## WHAT THE TASK ASKS
Reproduce every one of the entries below word for word, keeping each line in its original order.

## RECORDS PROVIDED
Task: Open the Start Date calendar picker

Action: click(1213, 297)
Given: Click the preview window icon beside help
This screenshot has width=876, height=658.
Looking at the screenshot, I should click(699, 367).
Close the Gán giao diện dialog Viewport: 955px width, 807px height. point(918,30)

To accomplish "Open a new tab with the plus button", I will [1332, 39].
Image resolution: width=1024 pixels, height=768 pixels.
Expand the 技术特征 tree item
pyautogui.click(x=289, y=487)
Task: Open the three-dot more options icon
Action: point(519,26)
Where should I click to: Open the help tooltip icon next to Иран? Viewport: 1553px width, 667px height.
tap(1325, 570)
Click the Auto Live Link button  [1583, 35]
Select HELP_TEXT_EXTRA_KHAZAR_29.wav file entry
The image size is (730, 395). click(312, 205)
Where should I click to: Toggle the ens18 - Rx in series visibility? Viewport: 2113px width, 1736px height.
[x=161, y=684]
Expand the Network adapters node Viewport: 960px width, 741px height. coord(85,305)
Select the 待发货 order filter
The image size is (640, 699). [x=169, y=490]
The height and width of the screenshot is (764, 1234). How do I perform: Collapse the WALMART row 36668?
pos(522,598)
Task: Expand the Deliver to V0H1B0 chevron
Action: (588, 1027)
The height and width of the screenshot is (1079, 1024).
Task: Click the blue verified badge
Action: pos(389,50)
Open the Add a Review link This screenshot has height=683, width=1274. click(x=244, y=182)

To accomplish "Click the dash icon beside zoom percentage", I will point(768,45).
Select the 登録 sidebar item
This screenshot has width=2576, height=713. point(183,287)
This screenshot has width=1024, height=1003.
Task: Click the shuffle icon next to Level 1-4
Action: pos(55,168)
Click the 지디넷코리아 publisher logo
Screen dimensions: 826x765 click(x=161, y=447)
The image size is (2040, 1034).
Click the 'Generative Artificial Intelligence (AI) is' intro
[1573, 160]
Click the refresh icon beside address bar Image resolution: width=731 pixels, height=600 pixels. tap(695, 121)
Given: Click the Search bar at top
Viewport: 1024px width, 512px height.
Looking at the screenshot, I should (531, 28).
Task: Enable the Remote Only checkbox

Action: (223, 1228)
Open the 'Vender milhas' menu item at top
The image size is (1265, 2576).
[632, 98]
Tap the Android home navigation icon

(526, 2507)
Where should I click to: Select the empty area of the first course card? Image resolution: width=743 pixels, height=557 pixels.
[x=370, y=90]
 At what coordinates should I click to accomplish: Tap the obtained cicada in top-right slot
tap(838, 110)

## ANSWER
Task: Open the Start Date calendar picker

Action: click(1213, 297)
Given: Click the preview window icon beside help
This screenshot has width=876, height=658.
Looking at the screenshot, I should click(699, 367).
Close the Gán giao diện dialog Viewport: 955px width, 807px height. point(918,30)

To accomplish "Open a new tab with the plus button", I will [1332, 39].
Image resolution: width=1024 pixels, height=768 pixels.
Expand the 技术特征 tree item
pyautogui.click(x=289, y=487)
Task: Open the three-dot more options icon
Action: point(519,26)
Where should I click to: Open the help tooltip icon next to Иран? Viewport: 1553px width, 667px height.
tap(1325, 570)
Click the Auto Live Link button  [1583, 35]
Select HELP_TEXT_EXTRA_KHAZAR_29.wav file entry
The image size is (730, 395). click(312, 205)
Where should I click to: Toggle the ens18 - Rx in series visibility? Viewport: 2113px width, 1736px height.
[x=161, y=684]
Expand the Network adapters node Viewport: 960px width, 741px height. coord(85,305)
Select the 待发货 order filter
The image size is (640, 699). [x=169, y=490]
The height and width of the screenshot is (764, 1234). How do I perform: Collapse the WALMART row 36668?
pos(522,598)
Task: Expand the Deliver to V0H1B0 chevron
Action: (588, 1027)
The height and width of the screenshot is (1079, 1024).
Task: Click the blue verified badge
Action: pos(389,50)
Open the Add a Review link This screenshot has height=683, width=1274. click(x=244, y=182)

To accomplish "Click the dash icon beside zoom percentage", I will point(768,45).
Select the 登録 sidebar item
This screenshot has width=2576, height=713. point(183,287)
This screenshot has width=1024, height=1003.
Task: Click the shuffle icon next to Level 1-4
Action: pos(55,168)
Click the 지디넷코리아 publisher logo
Screen dimensions: 826x765 click(x=161, y=447)
The image size is (2040, 1034).
Click the 'Generative Artificial Intelligence (AI) is' intro
[1573, 160]
Click the refresh icon beside address bar Image resolution: width=731 pixels, height=600 pixels. tap(695, 121)
Given: Click the Search bar at top
Viewport: 1024px width, 512px height.
Looking at the screenshot, I should (531, 28).
Task: Enable the Remote Only checkbox

Action: (223, 1228)
Open the 'Vender milhas' menu item at top
The image size is (1265, 2576).
[632, 98]
Tap the Android home navigation icon

(526, 2507)
Where should I click to: Select the empty area of the first course card? Image resolution: width=743 pixels, height=557 pixels.
[x=370, y=90]
 At what coordinates should I click to accomplish: Tap the obtained cicada in top-right slot
tap(838, 110)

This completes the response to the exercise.